Gefährdetes Klima
4. Welche Auswirkungen hat die Gefährdung des Klimas auf das Verhältnis zwischen Nord und Süd?
(92) In den Diskussionen um die Erhaltung des weltweiten ökologischen Gleichgewichts und die ökologischen Gefährdungen unserer Wohlstandsgesellschaft werden die Länder des Südens mit ihren Entwicklungsansprüchen und wachsenden Bevölkerungszahlen von den entwickelten Gesellschaften des Nordens häufig als Bedrohung empfunden. Dies gilt gerade auch für die Klimaproblematik. Die Abholzung der tropischen Regenwälder wie auch der zunehmende Energieverbrauch und dadurch steigende CO2-Ausstoß durch wirtschaftliche Entwicklungsanstrengungen und Bevölkerungswachstum in Entwicklungsländern werden von vielen Menschen aus der industrialisierten Welt für die drohende Klimaveränderung mit ihren Gefährdungen für das eigene Wohlstandsmodell verantwortlich gemacht. Die Zahlen für kommerzielle Energie weisen in der Tat einen im Vergleich zu den Industriestaaten stärker ansteigenden Energieverbrauch für Entwicklungsländer aus. Die Zuwachsrate lag zwischen 1980 - 1990 für Länder mit niedrigem Einkommen bei 5,5 %, für Länder mit mittlerem Einkommen bei 3,6 % und für die Industriestaaten bei 1,5 %. Durch Abholzung und steigenden Energiekonsum werden auch höhere Zuwachsraten für CO2Emissionen in Entwicklungsländern als in den Industriestaaten erwartet.

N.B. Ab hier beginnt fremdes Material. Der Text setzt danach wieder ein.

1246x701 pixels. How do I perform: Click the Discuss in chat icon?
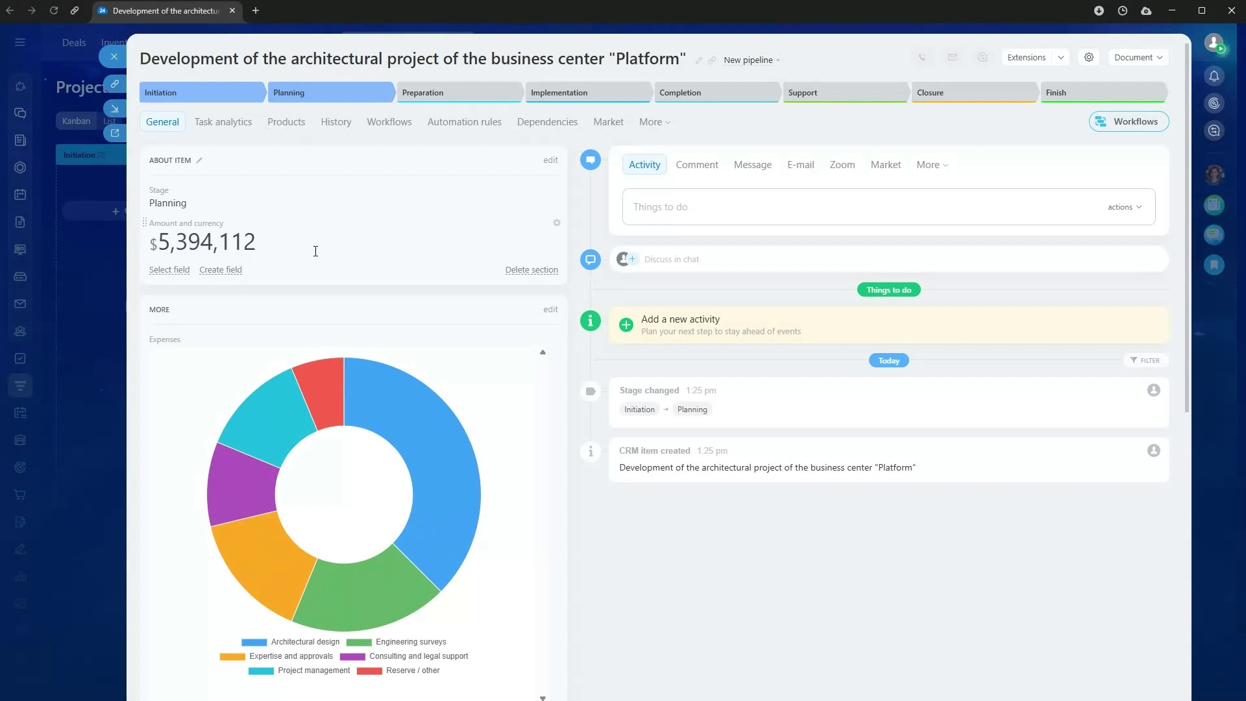coord(590,259)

(93) Vergegenwärtigt man sich jedoch die unterschiedlichen Konsumstandards in Nord und Süd, die sich in unterschiedlichen Verbrauchszahlen von Energie und Rohstoffen niederschlagen, so wendet sich dieses Bedrohungsszenario gegen die Industriestaaten. Die Industriestaaten mit ca. 23 % der Weltbevölkerung verbrauchen derzeit ca. 85 % der Hölzer, konsumieren 70 % der kommerziellen Weltenergieproduktion und verursachen 80 % der weltweiten CO2Emissionen. Allein die USA mit nur 5 % der Weltbevölkerung verbrauchen 40 % aller weltweit geförderten Rohstoffe und 25 % der kommerziellen Energie. Sie beanspruchen pro Jahr 76 Mio. t Papier, Pappe und Karton, knapp ein Drittel der Weltproduktion. Ein Bürger aus einem industrialisierten Land bedeutet für die Biosphäre eine weit größere Belastung als ein armer Einwohner eines Entwicklungslandes. Der durchschnittliche Verbrauch an kommerzieller Energie pro Kopf betrug in Afrika 14, in Asien 20, in Lateinamerika 37, in den damaligen Staaten mit zentraler Planwirtschaft 167 und in den Industriestaaten 185 Gigajoules. Auf ein Auto kommen in Asien 121, in Afrika 75, in Lateinamerika 15, in Westeuropa 3 und in den USA 2 Einwohner. Auf die USA und Westeuropa entfallen allein 65 % der weltweit genutzten Autos.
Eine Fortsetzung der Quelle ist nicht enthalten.